- Terri Hallenbeck
- Gov. Peter Shumlin (right) and Green Mountain Care Board chair Al Gobeille discussing an all-payer waiver system for reimbursing health care providers.
Vermont has won long-sought approval from the federal government for an “all-payer waiver” that is intended to change the way health care providers are reimbursed by government and private insurers, Gov. Peter Shumlin announced Wednesday.
Doctors, hospitals and consumers have three weeks to weigh in on the plan before the state’s Green Mountain Care Board signs off on it.
“It’s complicated,” Shumlin acknowledged of the plan, after his staff handed out piles of paperwork detailing the draft five-year agreement that’s been in the works for two years. Nonetheless, Green Mountain Care Board chair Al Gobeille said health care providers should be able to readily determine what they think about the plan.
It’s not quite that easy, said Paul Harrington, executive vice president of the Vermont Medical Society, as he read the agreement Wednesday afternoon. He said many questions remain unanswered. Harrington said his organization will be encouraging doctors to study up and speak at upcoming hearings.
The Vermont Association of Hospitals and Health Systems will also be burrowing into the details. Jeff Tieman, the group’s president and chief executive officer, expressed optimism that the waiver could help reduce costs.
“At the same time, there are still many important but unanswered questions,” Tieman said in an emailed statement. “For an all-payer model to work, Medicaid must be a reliable and adequately funded partner; we must have a plan for containing Medicare cost growth that accounts for our state’s aging population; and we must make sure that the contractual structure of the model is sensible and workable.”
The five-member Green Mountain Care Board, which would have to approve the plan, has scheduled meetings and public hearings that will be held in quick order. The first meeting is at 1 p.m. Thursday at the board’s Montpelier office.
A Chittenden County public hearing is expected to be held October 6.
Gobeille insisted that though he was involved in negotiating the waiver with the federal government, his board has not decided whether to approve the plan. He and Shumlin said the state won’t go ahead with the agreement if Vermonters reveal it will be bad for them.
The waiver is
designed to pay health care providers set amounts for comprehensive care, rather than reimbursing them for each test, procedure or visit. It seeks to limit Vermont’s health care cost growth to 3.5 percent over the next five years, rather than the projected 6.6 percent.
Gobeille and Shumlin insisted the waiver offers consumers the best hope for curbing rising health care costs. “This is probably the single thing that hurts Vermonters the most economically,” Shumlin said at a Montpelier news conference.
They also emphasized that any health care providers who don’t want to participate can continue to be reimbursed for services.
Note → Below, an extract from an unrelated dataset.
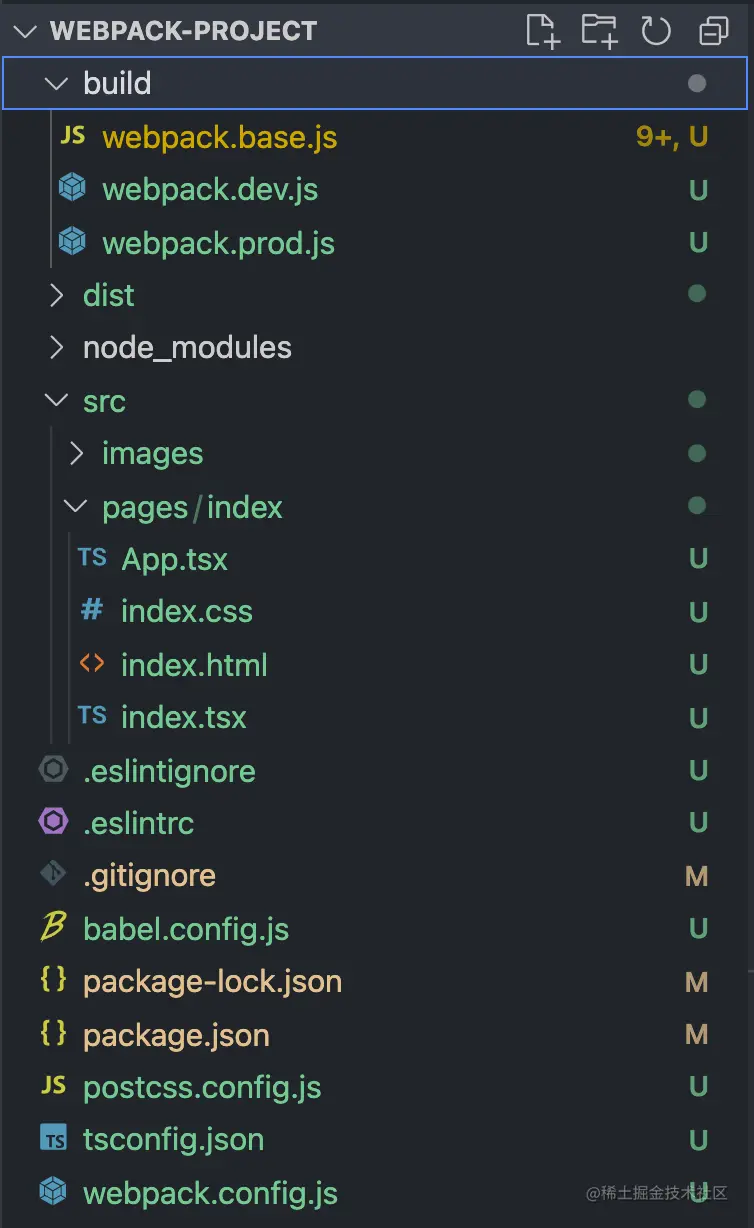
Task: Open postcss.config.js file
Action: [x=202, y=1087]

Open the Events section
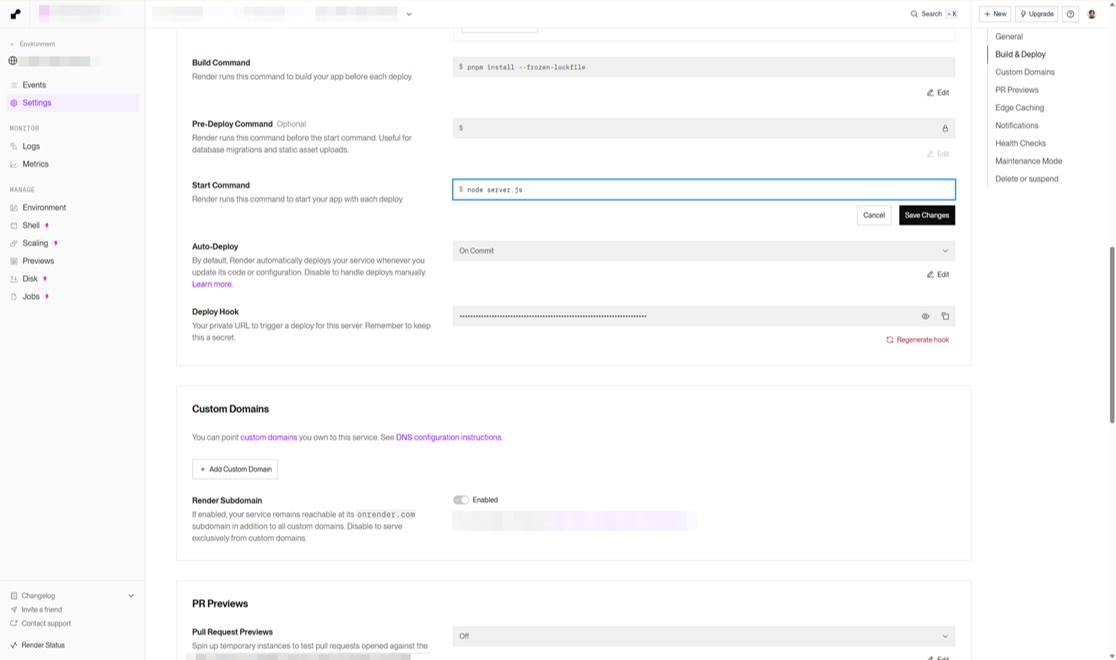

Shumlin conceded Wednesday that he remains disappointed that his hopes for universal health coverage, which he dropped just after the 2014 election, didn’t pan out. The waiver became his new priority.
Both Shumlin and Gobeille said it’s clear something has to be done about rising health care costs. A platinum insurance plan for a family of four with a household income of $60,000 cost about $23,900 in 2015, Gobeille said.
By 2025, at a 2 percent annual growth rate, that same family might have an income of $73,140. But insurance costs, if left unchecked, would increase at 6 percent to $41,253, he said.
“The status quo is not going to allow us to prosper in Vermont,” Shumlin said.